We lived in a rooming house with flimsy screen doors that let in black flies and mosquitoes with the size and accuracy of dive-bombers. There was a faint smell of mildew, spiders in the bathroom, and mice in the kitchen.

It had been the best summer of my life.

I was accepted. It didn’t matter that I got the smallest parts or was stuck in the chorus. I got to be onstage, dancing in the musicals. I got to run lines with the ingenue in the early mornings, grabbing a Dixie cup of coffee and complaining with the others about the lack of sleep.

The last show had gone well, and there was a bouncy, boisterous atmosphere that night. Some nights were golden, not a missed cue, not a word wrong, and the audience was in a mood to be amused. Jeff Toland had proved that he was still a star, throwing himself into the songs with the abandon of the twenty-five-year-old he was supposed to be playing.

I had been a part of that energy that night, and it felt like the biggest luxury to indulge my exhaustion and yet not go to bed. There would be no rehearsal tomorrow, no set building, no rushed breakfasts and skipped lunches and quick swims in the ocean. There was only packing up and heading home. Underneath the jokes, there was tension, too. The Korean War had started in June and the young
men were worried about being drafted. We were all heading into an uncertain fall.

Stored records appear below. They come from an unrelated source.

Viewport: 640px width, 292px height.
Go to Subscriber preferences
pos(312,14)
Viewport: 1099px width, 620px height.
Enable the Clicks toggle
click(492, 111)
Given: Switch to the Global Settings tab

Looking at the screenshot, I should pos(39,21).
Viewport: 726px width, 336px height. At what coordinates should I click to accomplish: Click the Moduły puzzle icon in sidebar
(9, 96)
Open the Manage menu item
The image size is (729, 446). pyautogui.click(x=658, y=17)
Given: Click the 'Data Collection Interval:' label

But a movie star was working hard to make us forget it. Because of Jeff, everything was heightened — we laughed more, we listened harder, we told our best stories, and suddenly the cast forgot moments of jealousy or irritation and complimented each other. Jeff lolled in his chair, a slight, amused smile on his face, telling anecdotes about directors and stars and his early days on Broadway while we crowded close, everyone flushed and beautiful that night from the lights of the candles and the cigarettes.

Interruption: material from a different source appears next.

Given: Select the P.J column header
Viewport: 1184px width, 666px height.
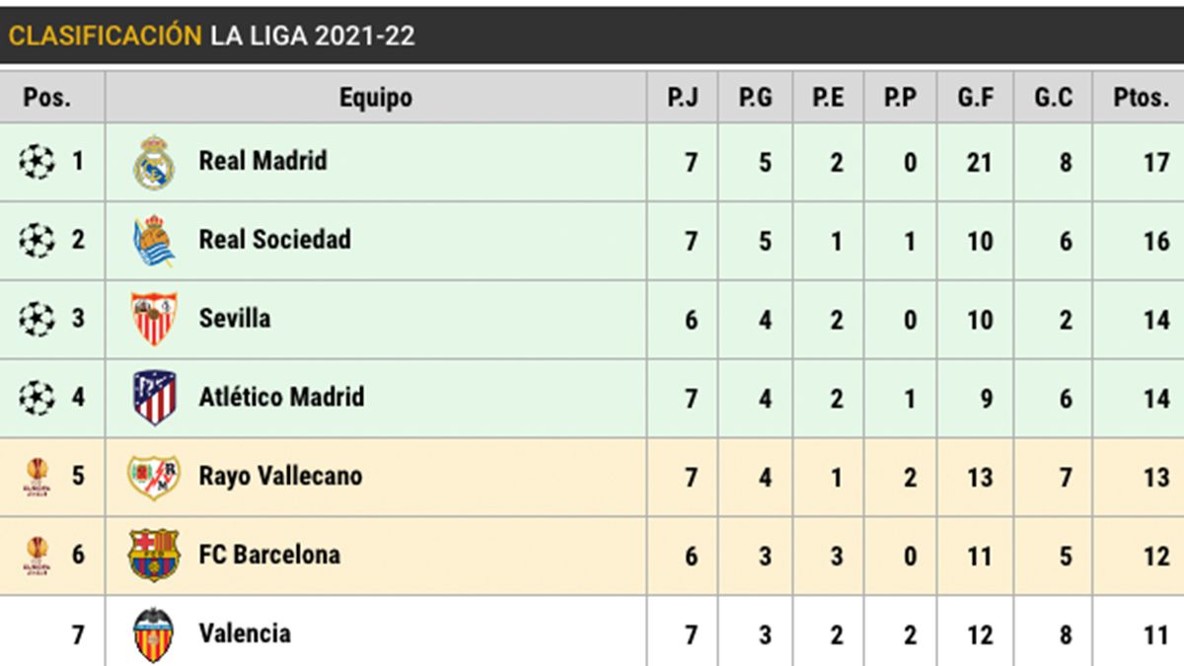Looking at the screenshot, I should [x=683, y=98].
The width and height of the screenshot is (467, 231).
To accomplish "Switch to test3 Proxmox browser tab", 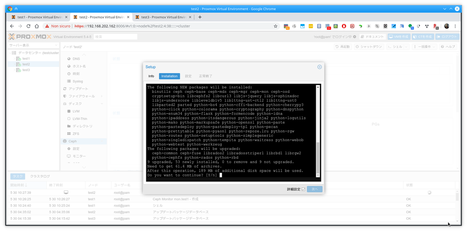I will 159,17.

Suddenly, the chatter fell silent, and Jeff’s head dropped back. “Look at that big fat moon,” he said. “I love a big fat moon.”

We all dutifully tipped our heads back. Someone sang out “Some enchanted evening” in an exaggerated basso, like Ezio Pinza on Broadway.

Jeff Toland looked down and held out his hand to me. I took it and we rose together and began to dance. The singing turned from a clownish operatic parody to a sweet lush melody, as all the voices joined in. Jeff played to the crowd, twirling me out occasionally, showing me off.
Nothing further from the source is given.